Uma nova pesquisa desafia a ideia generalizada de que os casados vivem sempre mais tempo e têm uma melhor saúde mental.
Acreditaria se lhe dissesse que ficar solteiro ou terminar o seu casamento pode diminuir as suas probabilidades de contrair demência? Um novo estudo conduzido por investigadores da Universidade Estadual da Flórida sugere, de forma algo chocante, que as pessoas solteiras têm menos probabilidades de desenvolver demência.
Se pensa que já ouviu o contrário, está correto. Um estudo americano de 2019 concluiu que as pessoas solteiras tinham “probabilidades significativamente mais elevadas de desenvolver demência durante o período de estudo do que os seus homólogos casados”.
De facto, as pessoas casadas são geralmente consideradas como tendo melhor saúde. Estudos demonstraram que correm um risco reduzido de sofrer doenças cardíacas e acidentes vasculares cerebrais e tendem a viver mais tempo. Então, porque é que o novo estudo chegou a esta conclusão surpreendente? Vejamos com mais pormenor.

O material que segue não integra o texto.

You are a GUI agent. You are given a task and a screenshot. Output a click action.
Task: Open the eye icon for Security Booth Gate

Os investigadores analisaram dados de mais de 24 000 americanos sem demência no início do estudo. Os participantes foram acompanhados durante 18 anos. A equipa comparou as taxas de demência entre grupos conjugais: casados, divorciados, viúvos e nunca casados.
Inicialmente, parecia que todos os três grupos de solteiros tinham um risco reduzido de demência em comparação com o grupo de casados. No entanto, depois de terem sido tidos em conta outros fatores que poderiam influenciar os resultados, como o tabagismo e a depressão, apenas os divorciados e os que nunca casaram apresentavam um risco menor de demência.

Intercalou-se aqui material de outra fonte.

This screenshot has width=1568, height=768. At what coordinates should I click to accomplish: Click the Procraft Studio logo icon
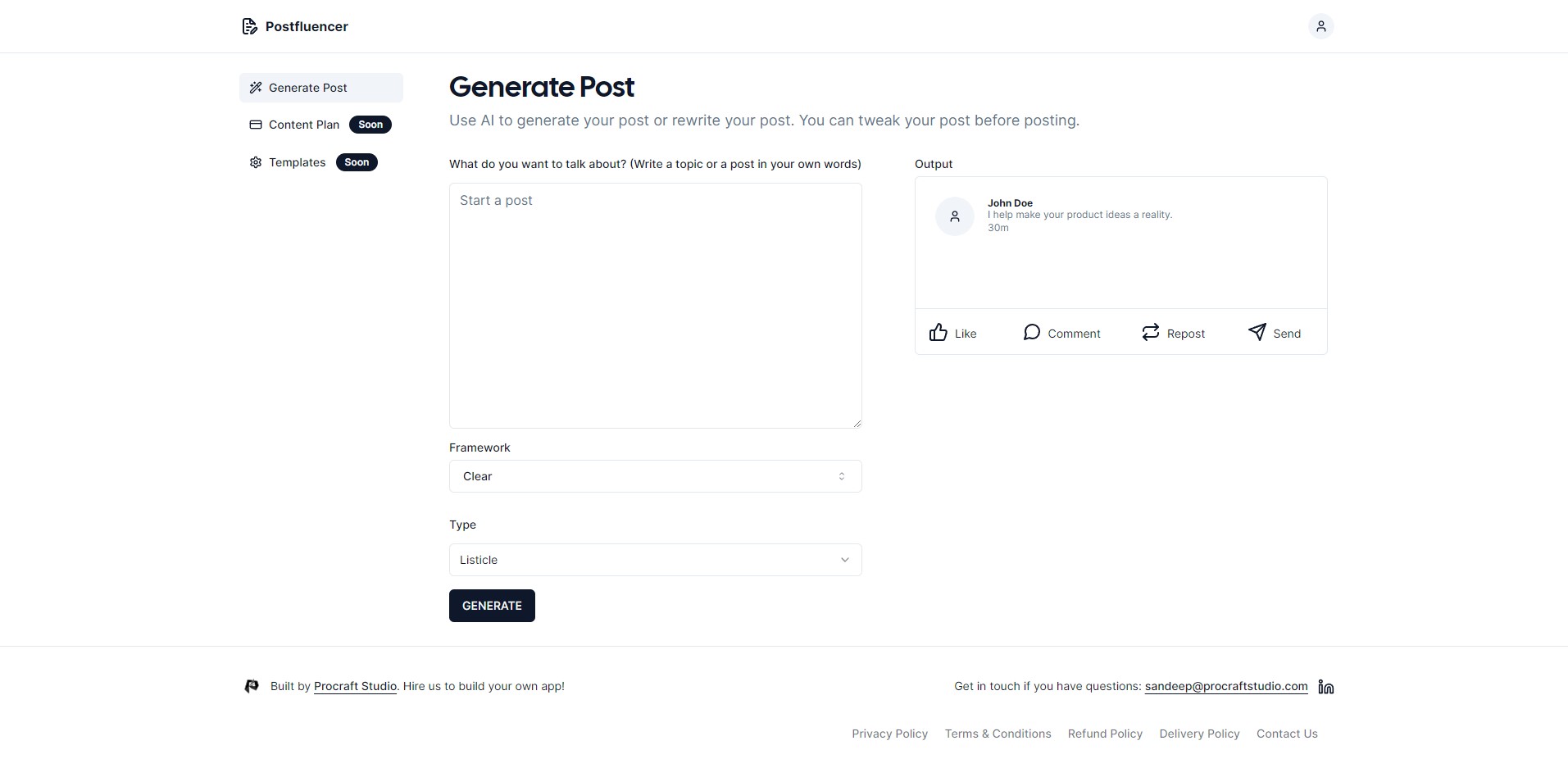tap(252, 686)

Também foram observadas diferenças consoante o tipo de demência. Por exemplo, o facto de não ser casado estava consistentemente associado a um menor risco de doença de Alzheimer, a forma mais comum de demência. Mas o mesmo não se verificou no caso da demência vascular – uma forma mais rara da doença.
Os investigadores descobriram também que as pessoas divorciadas ou que nunca casaram tinham menos probabilidades de evoluir de um défice cognitivo ligeiro para demência e que as pessoas que enviuvaram durante o estudo tinham um menor risco de demência.
Possíveis explicações
Uma das razões para os resultados inesperados? As pessoas casadas poderão ser diagnosticadas mais cedo porque têm cônjuges que se apercebem de problemas de memória e insistem numa visita ao médico. Este facto pode fazer com que a demência pareça ser mais comum nas pessoas casadas, mesmo que não o seja.
A isto chama-se viés de apuramento – quando os dados são distorcidos devido a quem é diagnosticado ou detetado mais facilmente. No entanto, as provas deste facto não eram fortes. Todos os participantes tinham visitas anuais a um médico, que poderia ser considerado como um parceiro substituto que detetaria sinais precoces de demência no participante.
Talvez o facto de a amostra de pessoas utilizada, proveniente do estudo do National Alzheimer’s Coordinating Center (NACC), não ser representativa da população em geral. Concretamente, a amostra apresentava baixos níveis de diversidade étnica e de rendimentos. Além disso, quase 64% dos participantes eram casados. Este facto pode afetar a forma como estas descobertas inesperadas se traduzem no mundo em geral. Poderiam ser apenas exclusivos dos participantes do NACC.
No entanto, é mais provável que estes resultados realcem a complexidade dos efeitos das interrupções, transições e escolhas conjugais na saúde do cérebro. Ser casado não é, de forma alguma, um fator de proteção estabelecido para a demência, tendo uma meta-análise anterior (um estudo de estudos) apresentado resultados mistos.
O novo estudo da Universidade Estadual da Flórida utiliza uma das maiores amostras até à data para analisar esta questão e tem um grande peso. O estudo sublinha que as suposições baseadas em investigações anteriores, segundo as quais a viuvez e o divórcio são acontecimentos de vida muito stressantes que podem desencadear a doença de Alzheimer ou que as pessoas solteiras estão socialmente isoladas e, por conseguinte, correm um maior risco de demência, podem nem sempre estar corretas.
A dinâmica das relações não é, de modo algum, simples. Tal como referido no documento, essa dinâmica pode “proporcionar uma compreensão mais matizada do que um simples efeito binário”. Fatores como a qualidade do casamento, os níveis de satisfação após o divórcio, considerações culturais ou a sociabilidade das pessoas solteiras em comparação com as casadas podem ajudar a explicar estes resultados aparentemente contraditórios.
Este estudo desafia a ideia de que o casamento é automaticamente bom para a saúde do cérebro. Em vez disso, sugere que o efeito das relações na demência é muito mais complexo. O que importa pode não ser o estado da sua relação, mas sim o apoio, a ligação e a realização que sente.